O endividamento do país ocorre por conta do déficit público e do pagamento de juros para cobrir este rombo.
Em julho, o setor público consolidado (governo federal, estados, municípios e estatais – exceto bancos e Petrobras) registrou superávit primário de R$ 1,4 bilhão, ante déficit de R$ 66 bilhões no mesmo mês de 2025.
No governo federal houve superávit de R$ 11 bilhões. Porém, os governos regionais tiveram déficit de R$ 8,5 bilhões e as estatais, R$ 1,1 bilhão. Neste ano, no acumulado entre janeiro e julho, o déficit do setor público já chega a R$ 78,8 bilhões.

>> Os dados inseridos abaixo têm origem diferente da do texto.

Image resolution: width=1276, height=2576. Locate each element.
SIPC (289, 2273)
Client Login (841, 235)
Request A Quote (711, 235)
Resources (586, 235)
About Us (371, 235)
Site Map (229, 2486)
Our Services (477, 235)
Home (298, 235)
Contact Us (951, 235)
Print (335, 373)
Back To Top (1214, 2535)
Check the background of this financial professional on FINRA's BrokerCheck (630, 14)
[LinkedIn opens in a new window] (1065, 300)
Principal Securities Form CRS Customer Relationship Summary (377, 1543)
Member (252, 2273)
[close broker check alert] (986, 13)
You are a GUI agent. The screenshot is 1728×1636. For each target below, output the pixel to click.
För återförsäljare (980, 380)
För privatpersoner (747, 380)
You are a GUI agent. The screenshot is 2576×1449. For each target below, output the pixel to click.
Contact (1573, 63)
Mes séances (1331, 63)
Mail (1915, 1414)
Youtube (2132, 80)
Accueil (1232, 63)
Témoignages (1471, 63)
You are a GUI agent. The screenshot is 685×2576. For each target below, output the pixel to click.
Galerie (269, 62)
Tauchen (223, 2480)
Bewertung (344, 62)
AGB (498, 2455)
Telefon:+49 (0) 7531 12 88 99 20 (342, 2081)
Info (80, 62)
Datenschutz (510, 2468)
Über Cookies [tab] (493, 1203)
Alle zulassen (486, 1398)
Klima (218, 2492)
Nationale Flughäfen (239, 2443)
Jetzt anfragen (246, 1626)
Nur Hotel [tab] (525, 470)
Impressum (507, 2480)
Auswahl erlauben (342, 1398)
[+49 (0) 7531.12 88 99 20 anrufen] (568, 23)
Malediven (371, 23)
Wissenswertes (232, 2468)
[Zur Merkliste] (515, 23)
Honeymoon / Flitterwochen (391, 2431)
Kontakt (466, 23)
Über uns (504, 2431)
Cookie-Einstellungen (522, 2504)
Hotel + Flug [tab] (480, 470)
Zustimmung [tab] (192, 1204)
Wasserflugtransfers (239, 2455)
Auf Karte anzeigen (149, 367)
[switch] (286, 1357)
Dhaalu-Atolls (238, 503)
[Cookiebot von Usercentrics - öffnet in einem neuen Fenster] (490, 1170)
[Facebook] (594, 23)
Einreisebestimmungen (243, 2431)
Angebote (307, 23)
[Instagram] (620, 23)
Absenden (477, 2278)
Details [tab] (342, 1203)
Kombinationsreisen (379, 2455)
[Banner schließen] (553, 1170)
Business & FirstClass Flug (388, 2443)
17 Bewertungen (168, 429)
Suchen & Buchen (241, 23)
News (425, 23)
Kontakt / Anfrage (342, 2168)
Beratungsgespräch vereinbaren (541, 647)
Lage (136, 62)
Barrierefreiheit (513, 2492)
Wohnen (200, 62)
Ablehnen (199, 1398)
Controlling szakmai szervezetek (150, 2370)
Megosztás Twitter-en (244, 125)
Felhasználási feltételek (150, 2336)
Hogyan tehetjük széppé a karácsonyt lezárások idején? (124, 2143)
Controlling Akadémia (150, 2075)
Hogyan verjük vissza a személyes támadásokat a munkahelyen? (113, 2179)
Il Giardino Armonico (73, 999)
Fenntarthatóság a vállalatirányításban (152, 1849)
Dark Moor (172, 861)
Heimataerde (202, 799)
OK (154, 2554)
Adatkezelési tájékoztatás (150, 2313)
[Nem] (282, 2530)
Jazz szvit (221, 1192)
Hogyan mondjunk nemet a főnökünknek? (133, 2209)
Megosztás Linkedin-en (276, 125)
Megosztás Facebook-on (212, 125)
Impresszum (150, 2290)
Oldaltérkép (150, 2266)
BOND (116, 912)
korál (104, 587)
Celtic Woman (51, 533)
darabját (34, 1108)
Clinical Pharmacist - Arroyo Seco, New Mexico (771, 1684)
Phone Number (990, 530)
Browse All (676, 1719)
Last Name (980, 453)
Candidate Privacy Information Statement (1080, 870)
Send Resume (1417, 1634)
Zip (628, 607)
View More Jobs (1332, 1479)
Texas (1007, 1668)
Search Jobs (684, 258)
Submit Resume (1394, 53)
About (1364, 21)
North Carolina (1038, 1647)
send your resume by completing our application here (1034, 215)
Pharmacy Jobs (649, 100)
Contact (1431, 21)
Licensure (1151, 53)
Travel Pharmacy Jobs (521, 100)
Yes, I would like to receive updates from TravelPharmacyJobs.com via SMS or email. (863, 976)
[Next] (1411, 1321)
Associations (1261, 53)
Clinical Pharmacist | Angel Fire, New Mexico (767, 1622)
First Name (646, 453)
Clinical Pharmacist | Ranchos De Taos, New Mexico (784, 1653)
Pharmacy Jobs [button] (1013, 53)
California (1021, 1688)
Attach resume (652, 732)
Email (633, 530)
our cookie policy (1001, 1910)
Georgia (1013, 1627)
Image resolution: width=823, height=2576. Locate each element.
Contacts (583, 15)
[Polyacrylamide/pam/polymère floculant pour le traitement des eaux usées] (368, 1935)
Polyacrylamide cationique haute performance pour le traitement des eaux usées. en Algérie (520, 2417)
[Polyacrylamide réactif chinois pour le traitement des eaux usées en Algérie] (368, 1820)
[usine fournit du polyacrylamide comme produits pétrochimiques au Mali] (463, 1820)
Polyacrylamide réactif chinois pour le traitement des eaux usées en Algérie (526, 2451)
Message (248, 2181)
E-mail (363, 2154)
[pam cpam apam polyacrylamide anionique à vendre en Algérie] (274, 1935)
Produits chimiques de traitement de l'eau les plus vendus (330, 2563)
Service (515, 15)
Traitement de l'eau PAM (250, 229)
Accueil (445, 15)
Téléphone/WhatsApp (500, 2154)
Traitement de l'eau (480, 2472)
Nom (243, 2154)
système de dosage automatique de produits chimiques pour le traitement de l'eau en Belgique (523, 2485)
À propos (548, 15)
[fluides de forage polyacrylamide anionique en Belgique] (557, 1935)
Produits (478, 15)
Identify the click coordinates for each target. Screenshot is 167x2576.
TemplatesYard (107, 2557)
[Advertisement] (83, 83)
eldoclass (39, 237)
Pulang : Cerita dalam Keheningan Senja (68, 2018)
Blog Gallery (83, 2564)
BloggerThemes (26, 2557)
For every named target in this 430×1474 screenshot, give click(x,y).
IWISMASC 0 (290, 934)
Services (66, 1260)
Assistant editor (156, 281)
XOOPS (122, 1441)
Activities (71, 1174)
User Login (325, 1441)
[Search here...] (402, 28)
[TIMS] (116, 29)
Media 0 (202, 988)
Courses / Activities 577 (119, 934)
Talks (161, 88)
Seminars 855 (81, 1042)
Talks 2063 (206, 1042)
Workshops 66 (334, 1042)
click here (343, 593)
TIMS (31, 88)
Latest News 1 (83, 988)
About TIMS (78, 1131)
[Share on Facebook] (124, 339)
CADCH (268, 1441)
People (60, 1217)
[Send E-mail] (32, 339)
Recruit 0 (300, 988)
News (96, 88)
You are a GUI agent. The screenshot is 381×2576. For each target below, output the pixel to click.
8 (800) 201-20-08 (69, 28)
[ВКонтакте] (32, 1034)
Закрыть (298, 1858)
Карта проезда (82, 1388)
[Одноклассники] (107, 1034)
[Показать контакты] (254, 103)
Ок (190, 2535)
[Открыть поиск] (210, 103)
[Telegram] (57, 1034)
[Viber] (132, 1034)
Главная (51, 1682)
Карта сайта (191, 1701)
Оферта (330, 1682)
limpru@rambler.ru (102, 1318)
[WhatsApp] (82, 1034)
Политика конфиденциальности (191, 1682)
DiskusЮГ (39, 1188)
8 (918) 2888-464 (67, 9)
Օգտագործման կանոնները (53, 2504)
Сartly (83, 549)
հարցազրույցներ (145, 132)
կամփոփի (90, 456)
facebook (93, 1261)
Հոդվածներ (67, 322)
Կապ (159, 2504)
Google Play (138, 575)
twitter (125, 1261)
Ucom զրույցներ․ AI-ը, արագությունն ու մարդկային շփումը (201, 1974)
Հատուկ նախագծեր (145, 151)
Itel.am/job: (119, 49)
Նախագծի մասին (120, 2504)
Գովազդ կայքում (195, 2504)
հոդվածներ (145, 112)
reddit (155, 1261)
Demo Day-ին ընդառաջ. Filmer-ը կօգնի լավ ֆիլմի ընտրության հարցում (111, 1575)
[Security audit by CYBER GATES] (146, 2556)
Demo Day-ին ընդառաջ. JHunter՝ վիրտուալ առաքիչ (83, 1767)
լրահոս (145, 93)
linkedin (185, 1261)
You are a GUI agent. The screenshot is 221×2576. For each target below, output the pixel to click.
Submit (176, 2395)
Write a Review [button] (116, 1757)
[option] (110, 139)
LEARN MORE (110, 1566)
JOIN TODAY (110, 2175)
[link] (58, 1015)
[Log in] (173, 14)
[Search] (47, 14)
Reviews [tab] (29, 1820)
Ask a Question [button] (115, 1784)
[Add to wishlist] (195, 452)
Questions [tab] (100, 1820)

O Banco Central também calcula o déficit nominal. Esse indicador incorpora, na contabilidade, os gastos do governo com o pagamento dos juros da dívida pública. Essa conta mostra que, no acumulado em doze meses até julho, o déficit nominal alcançou R$ 1,239 trilhão (9,34% do PIB), reduzindo-se 0,64 p.p. do PIB em relação ao mês anterior.
Em relatório, Alberto Ramos, do Goldman Sachs, afirma que a dinâmica da dívida bruta manterá uma trajetória de alta nos próximos anos. Colocar a dinâmica da dívida em uma trajetória estrutural e sustentada de queda e constituir colchões fiscais continuam sendo desafios macroeconômicos fundamentais, afirma.
“A falta de controle de gastos comprometeu seriamente a credibilidade das metas fiscais e contribuiu para uma economia superaquecida e excessivamente endividada. Além disso, uma âncora fiscal fraca elevou os prêmios de risco fiscal, resultando no desancoramento das expectativas de inflação de curto e médio prazo”, disse.
Como mostrou O GLOBO nesta segunda-feira, não é só o patamar da dívida que preocupa. O perfil, também. O terceiro mandato do presidente Lula deve terminar com a maior emissão de títulos indexados à Taxa Selic em 20 anos. Até julho, a atual gestão já colocou no mercado R$ 2,8 trilhões em títulos atrelados à taxa básica de juros, 48,2% do total emitido no período (R$ 5,7 trilhões). A parcela supera todos os períodos presidenciais anteriores desde o segundo mandato de Lula, quando iniciou a série histórica do Tesouro Nacional.
A maior fatia até então tinha sido registrada entre 2019 e 2022, no governo de Jair Bolsonaro (PL), quando o percentual de emissão de papéis “selicados” no total de títulos colocados no mercado pelo Tesouro foi de 34%. Em nota, o órgão disse que as emissões de cada ano refletem, em importante medida, o perfil de vencimentos da dívida existente e a conjuntura econômica e financeira daquele momento.
A maior exposição à Selic aumenta o risco para a dívida brasileira, já que o custo fica atrelado às oscilações da taxa básica de juros definida pelo Banco Central. No caso atual, houve um grande choque de juros, com a Selic subindo 4,5 pontos percentuais em nove meses (de setembro de 2024 a junho de 2025) e depois se mantendo nesse patamar por mais nove meses (até março de 2026). O repasse da maior emissão de papéis atrelados aos juros para o resultado nominal e então para o endividamento é muito significativo.
Chamados de Letras Financeiras do Tesouro (LFTs), os títulos públicos atrelados à Selic são considerados o porto seguro da dívida brasileira sob a ótica dos investidores. Oferecem menos risco do que os prefixados (cuja remuneração é conhecida no momento da compra) ou os vinculados à inflação (que também têm uma taxa fixa, mas são corrigidos conforme o IPCA), e que podem sofrer perdas quando a taxa de juros da economia sobe. A lógica é que o risco é repassado ao Tesouro.
A cada aumento de 1 ponto da Taxa Selic, o BC calcula uma elevação da dívida bruta do governo geral de R$ 60,6 bilhões ou 0,46% do PIB.